SET EXERCISE A
Please repeat the stretch of the entries from the line containing "At what coordinates" through the line containing "(1296, 513)", both lines included, and leave out the pictures.

ARTICLE

Optimal Portfolio and Consumption Rule with a CIR Model Under HARA Utility

Abstract

In the real-world environments, different individuals have different risk preferences. This paper investigates the optimal portfolio and consumption rule with a Cox–Ingersoll–Ross (CIR) model in a more general utility framework. After consumption, an individual invests his wealth into the financial market with one risk-free asset and multiple risky assets, where the short-term rate is driven by the CIR model and stock price dynamics are simultaneously influenced by random sources from both stochastic interest rate and stock market itself. The individual hopes to optimize their portfolios and consumption rules to maximize expected utility of terminal wealth and intermediate consumption. Risk preference of individual is assumed to satisfy hyperbolic absolute risk aversion (HARA) utility, which contains power utility, logarithm utility, and exponential utility as special cases. By using the principle of stochastic optimality and Legendre transform-dual theory, the explicit expressions of the optimal portfolio and consumption rule are obtained. The sensitivity of the optimal strategies to main parameters is analysed by a numerical example. In addition, economic implications are also presented. Our research results show that Legendre transform-dual theory is an effective methodology in dealing with the portfolio selection problems with HARA utility and interest rate risk can be completely hedged by constructing specific portfolios.

DATASET RECORDS
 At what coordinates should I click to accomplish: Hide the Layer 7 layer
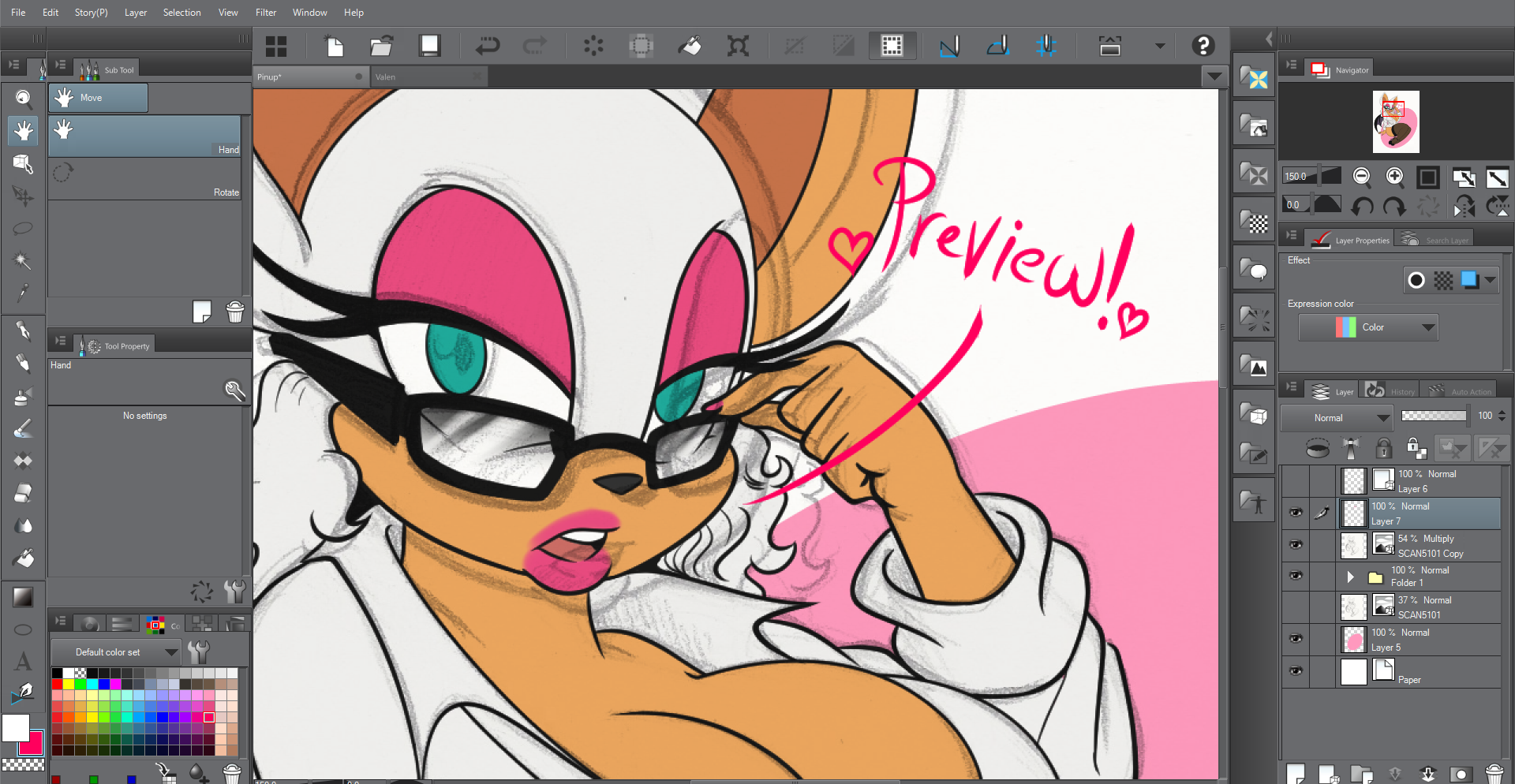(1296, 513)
==
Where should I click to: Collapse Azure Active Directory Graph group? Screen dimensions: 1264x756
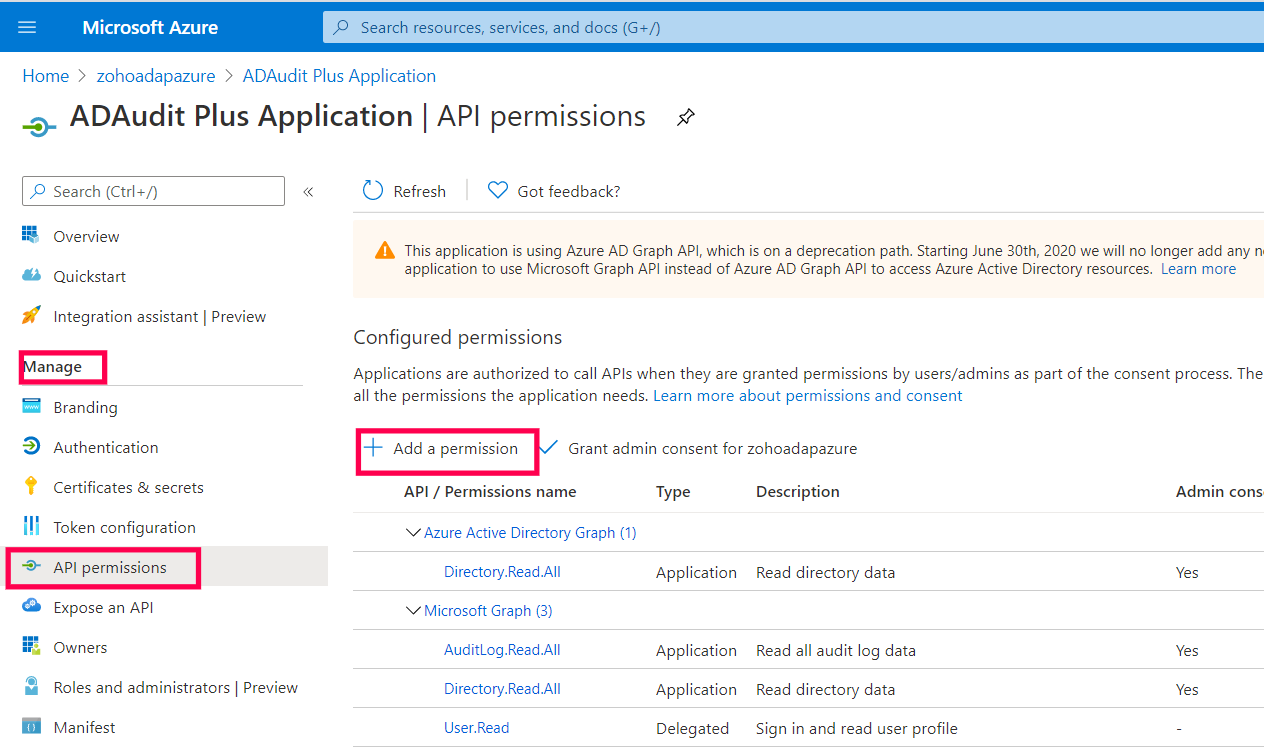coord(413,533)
...
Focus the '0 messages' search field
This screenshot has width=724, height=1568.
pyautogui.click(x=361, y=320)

SET EXERCISE B
Reproduce the entire text on optimal portfolio and consumption under HARA utility word for word.

FINAL RESULT A
 At what coordinates should I click to accomplish: Hide the Layer 7 layer
(1296, 513)

FINAL RESULT B
Optimal Portfolio and Consumption Rule with a CIR Model Under HARA Utility

Abstract

In the real-world environments, different individuals have different risk preferences. This paper investigates the optimal portfolio and consumption rule with a Cox–Ingersoll–Ross (CIR) model in a more general utility framework. After consumption, an individual invests his wealth into the financial market with one risk-free asset and multiple risky assets, where the short-term rate is driven by the CIR model and stock price dynamics are simultaneously influenced by random sources from both stochastic interest rate and stock market itself. The individual hopes to optimize their portfolios and consumption rules to maximize expected utility of terminal wealth and intermediate consumption. Risk preference of individual is assumed to satisfy hyperbolic absolute risk aversion (HARA) utility, which contains power utility, logarithm utility, and exponential utility as special cases. By using the principle of stochastic optimality and Legendre transform-dual theory, the explicit expressions of the optimal portfolio and consumption rule are obtained. The sensitivity of the optimal strategies to main parameters is analysed by a numerical example. In addition, economic implications are also presented. Our research results show that Legendre transform-dual theory is an effective methodology in dealing with the portfolio selection problems with HARA utility and interest rate risk can be completely hedged by constructing specific portfolios.